#### EXTRACT TO READ ####

The first example is homework. But fact is that I 'figured' out the rest of the time complexity things myself. The second example however is not homework. Only thing I want to know is the theory, so you can also only answer the 2nd example - which wouldn't be my homework. –  EthanM Feb 8 '11 at 14:54
    
"Since retrieving and changing data in an array is O(1)": when assessing the complexity of comparison sorts, one traditionally counts (and provides big-O asymptotics for) the number of comparisons needed to sort an array of size n, not the time the algorithm takes (think about the case where your array is on a tape, and you have to rewind the tape to access elements). Technically you are right, but your formulation of the question shows that you did not fully grasp what complexity theory is about. There is no "complexity as a whole": you have to specify what you are counting exactly. –  Alexandre C. Feb 8 '11 at 15:07

2 Answers 2

up vote 1 down vote accepted

Big-O notation is about which factor dominates as n (input size) approaches infinity. So if you have two chunks of code A and B executed sequentially, then the overall time behavior would be the larger of O(A) and O(B).

####

### WORK TASK
Write out the passage of the time complexity thread, starting with "2 Answers 2" and going on through "O(A) and O(B).". You won't need the listing further down.

#### COLLECTED DATA ####

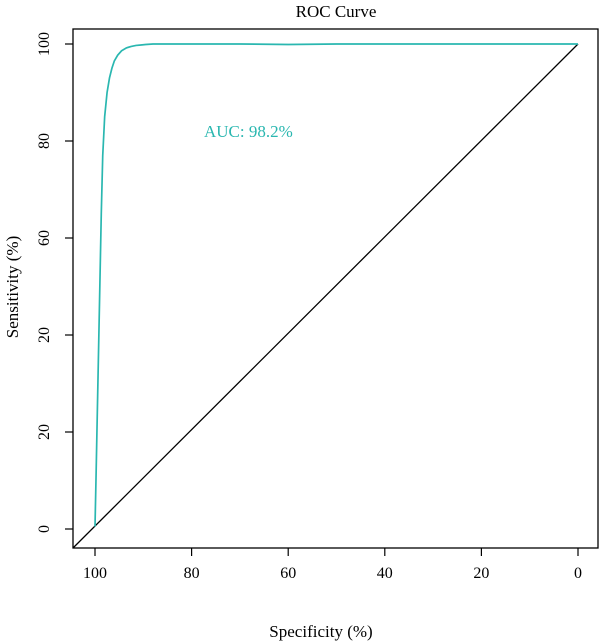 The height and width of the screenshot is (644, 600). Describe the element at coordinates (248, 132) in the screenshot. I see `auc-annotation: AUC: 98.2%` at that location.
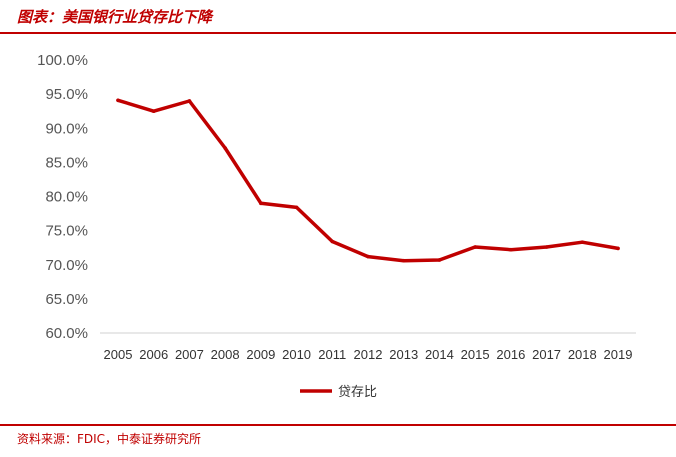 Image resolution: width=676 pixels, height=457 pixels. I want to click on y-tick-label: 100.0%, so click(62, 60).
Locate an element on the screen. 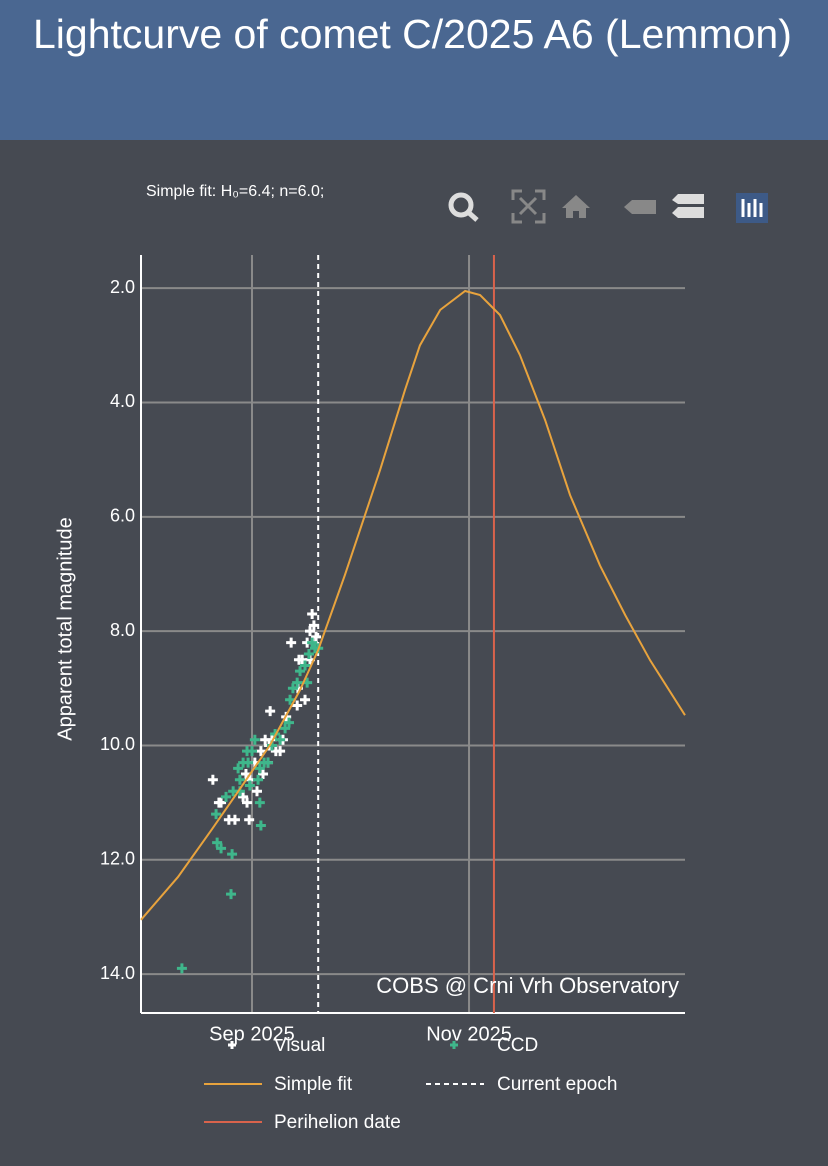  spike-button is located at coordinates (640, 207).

####

### THE ANSWER
2 Answers 2

up vote 1 down vote accepted

Big-O notation is about which factor dominates as n (input size) approaches infinity. So if you have two chunks of code A and B executed sequentially, then the overall time behavior would be the larger of O(A) and O(B).